WHAT YOU SHOULD DO
Retype the records below, covering the stretch from the line that contains "Select the Germany segment of the 2023 bar" through the line that contains "click(x=460, y=91)", with both of those lines included.

DATA PROVIDED
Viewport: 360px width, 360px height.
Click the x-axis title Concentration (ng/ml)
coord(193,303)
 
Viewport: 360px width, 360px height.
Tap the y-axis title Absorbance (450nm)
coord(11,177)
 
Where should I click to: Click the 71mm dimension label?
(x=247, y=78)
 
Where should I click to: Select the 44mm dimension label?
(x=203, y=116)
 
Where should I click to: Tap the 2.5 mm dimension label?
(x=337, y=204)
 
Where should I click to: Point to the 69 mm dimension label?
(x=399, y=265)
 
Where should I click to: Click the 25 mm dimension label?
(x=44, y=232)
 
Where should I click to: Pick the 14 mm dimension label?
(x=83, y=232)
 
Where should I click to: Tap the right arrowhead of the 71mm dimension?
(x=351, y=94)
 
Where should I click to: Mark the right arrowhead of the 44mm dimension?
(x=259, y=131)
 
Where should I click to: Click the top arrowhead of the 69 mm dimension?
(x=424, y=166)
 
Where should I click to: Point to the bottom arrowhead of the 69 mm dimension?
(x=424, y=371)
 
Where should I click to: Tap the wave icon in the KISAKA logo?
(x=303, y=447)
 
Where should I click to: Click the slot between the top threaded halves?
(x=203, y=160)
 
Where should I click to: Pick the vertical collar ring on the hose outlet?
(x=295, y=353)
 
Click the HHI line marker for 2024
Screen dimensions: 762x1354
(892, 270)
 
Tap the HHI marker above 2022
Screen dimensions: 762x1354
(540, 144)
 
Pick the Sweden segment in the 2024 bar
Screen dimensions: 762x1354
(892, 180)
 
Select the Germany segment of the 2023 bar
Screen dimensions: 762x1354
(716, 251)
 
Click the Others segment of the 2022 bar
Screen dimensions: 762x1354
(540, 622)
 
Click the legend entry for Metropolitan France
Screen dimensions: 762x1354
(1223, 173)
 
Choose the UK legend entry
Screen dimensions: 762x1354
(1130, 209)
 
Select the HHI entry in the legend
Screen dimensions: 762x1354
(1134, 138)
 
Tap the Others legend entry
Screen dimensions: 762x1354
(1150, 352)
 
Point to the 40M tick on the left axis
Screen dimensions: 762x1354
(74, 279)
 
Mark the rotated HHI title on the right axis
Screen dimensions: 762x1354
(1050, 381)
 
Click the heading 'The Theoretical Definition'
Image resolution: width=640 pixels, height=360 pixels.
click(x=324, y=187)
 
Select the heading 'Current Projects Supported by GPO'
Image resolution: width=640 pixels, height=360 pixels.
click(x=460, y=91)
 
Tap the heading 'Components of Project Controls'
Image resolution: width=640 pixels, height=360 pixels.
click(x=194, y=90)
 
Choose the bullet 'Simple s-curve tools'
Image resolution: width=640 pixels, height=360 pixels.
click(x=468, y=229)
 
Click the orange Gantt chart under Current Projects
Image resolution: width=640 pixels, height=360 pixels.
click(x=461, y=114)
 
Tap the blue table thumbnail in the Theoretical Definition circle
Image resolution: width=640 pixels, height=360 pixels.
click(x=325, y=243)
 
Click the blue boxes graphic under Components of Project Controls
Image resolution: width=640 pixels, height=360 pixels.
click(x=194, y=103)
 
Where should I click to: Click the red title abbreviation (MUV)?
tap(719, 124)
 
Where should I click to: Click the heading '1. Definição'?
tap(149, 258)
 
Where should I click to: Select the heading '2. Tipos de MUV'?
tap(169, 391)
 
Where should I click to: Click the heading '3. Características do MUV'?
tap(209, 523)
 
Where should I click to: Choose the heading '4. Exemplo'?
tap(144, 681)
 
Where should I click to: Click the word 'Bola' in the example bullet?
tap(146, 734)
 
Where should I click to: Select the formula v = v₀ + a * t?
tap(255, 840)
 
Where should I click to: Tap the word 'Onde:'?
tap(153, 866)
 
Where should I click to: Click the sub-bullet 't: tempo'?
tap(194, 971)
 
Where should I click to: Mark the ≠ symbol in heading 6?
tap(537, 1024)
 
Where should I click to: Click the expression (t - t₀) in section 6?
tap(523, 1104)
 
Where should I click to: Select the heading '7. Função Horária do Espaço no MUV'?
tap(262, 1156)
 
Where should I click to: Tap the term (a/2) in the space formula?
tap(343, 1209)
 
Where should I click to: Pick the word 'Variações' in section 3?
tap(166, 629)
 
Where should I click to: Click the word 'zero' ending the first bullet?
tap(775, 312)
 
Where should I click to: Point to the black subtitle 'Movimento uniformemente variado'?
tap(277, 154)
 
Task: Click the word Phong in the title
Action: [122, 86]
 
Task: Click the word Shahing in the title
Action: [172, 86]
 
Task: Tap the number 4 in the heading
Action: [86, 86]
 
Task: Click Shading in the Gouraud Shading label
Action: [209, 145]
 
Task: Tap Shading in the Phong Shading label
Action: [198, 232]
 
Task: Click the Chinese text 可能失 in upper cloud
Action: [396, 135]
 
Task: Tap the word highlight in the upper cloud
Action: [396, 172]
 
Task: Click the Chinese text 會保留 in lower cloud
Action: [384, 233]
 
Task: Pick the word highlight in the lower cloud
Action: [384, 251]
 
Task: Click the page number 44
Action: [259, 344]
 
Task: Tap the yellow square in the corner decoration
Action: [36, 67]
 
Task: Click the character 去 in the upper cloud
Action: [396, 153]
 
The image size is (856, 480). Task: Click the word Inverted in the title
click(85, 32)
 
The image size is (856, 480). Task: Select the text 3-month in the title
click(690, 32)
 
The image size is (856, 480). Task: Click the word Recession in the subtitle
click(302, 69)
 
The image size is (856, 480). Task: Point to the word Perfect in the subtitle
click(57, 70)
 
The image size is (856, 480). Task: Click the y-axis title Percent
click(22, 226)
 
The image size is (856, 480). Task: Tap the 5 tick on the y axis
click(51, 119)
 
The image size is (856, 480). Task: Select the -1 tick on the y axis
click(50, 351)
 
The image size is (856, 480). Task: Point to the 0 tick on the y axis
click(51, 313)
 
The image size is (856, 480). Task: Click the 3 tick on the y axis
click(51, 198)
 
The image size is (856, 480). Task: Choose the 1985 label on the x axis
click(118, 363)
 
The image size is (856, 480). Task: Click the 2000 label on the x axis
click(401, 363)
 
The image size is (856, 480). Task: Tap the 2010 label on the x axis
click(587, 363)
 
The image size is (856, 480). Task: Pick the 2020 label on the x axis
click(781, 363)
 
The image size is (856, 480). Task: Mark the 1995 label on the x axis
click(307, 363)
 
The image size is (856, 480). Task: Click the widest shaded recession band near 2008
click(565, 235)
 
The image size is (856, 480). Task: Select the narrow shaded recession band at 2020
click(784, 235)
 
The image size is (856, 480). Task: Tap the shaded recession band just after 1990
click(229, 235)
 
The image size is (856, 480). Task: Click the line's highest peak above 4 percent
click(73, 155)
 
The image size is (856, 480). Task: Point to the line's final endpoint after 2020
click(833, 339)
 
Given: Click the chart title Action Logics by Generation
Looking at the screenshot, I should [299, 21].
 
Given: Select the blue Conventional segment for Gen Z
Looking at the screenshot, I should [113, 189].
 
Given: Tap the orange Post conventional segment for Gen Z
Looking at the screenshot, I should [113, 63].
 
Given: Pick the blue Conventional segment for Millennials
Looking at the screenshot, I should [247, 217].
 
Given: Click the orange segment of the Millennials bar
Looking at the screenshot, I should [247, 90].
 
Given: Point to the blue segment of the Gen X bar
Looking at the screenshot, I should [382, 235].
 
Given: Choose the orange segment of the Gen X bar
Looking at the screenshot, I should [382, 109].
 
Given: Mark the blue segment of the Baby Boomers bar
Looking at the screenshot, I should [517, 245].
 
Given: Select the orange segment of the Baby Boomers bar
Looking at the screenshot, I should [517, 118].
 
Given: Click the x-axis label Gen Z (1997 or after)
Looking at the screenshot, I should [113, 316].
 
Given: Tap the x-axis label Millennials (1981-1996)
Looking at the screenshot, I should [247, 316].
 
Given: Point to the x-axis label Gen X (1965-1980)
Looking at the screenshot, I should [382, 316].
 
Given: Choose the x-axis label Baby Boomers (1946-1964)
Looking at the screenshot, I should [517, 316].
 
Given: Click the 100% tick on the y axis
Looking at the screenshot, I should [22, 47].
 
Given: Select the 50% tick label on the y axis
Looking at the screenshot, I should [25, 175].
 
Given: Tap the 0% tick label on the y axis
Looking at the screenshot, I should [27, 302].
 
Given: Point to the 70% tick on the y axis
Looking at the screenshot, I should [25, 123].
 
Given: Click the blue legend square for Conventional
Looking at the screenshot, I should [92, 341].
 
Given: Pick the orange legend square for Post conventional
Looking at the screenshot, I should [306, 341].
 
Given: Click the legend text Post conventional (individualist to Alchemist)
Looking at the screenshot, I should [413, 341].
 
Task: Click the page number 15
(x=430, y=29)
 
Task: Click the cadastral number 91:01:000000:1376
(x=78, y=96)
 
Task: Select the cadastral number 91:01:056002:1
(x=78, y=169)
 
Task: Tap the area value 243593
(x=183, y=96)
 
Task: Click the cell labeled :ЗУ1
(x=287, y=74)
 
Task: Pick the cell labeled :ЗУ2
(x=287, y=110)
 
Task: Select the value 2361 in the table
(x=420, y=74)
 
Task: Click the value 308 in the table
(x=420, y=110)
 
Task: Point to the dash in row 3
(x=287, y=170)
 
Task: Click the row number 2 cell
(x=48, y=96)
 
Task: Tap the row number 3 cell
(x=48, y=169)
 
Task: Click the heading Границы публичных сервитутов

RESULT BELOW
Select the Germany segment of the 2023 bar
Screen dimensions: 762x1354
(716, 251)
 
Click the Others segment of the 2022 bar
Screen dimensions: 762x1354
(540, 622)
 
Click the legend entry for Metropolitan France
Screen dimensions: 762x1354
(1223, 173)
 
Choose the UK legend entry
Screen dimensions: 762x1354
(1130, 209)
 
Select the HHI entry in the legend
Screen dimensions: 762x1354
(1134, 138)
 
Tap the Others legend entry
Screen dimensions: 762x1354
(1150, 352)
 
Point to the 40M tick on the left axis
Screen dimensions: 762x1354
(74, 279)
 
Mark the rotated HHI title on the right axis
Screen dimensions: 762x1354
(1050, 381)
 
Click the heading 'The Theoretical Definition'
Image resolution: width=640 pixels, height=360 pixels.
click(x=324, y=187)
 
Select the heading 'Current Projects Supported by GPO'
Image resolution: width=640 pixels, height=360 pixels.
click(x=460, y=91)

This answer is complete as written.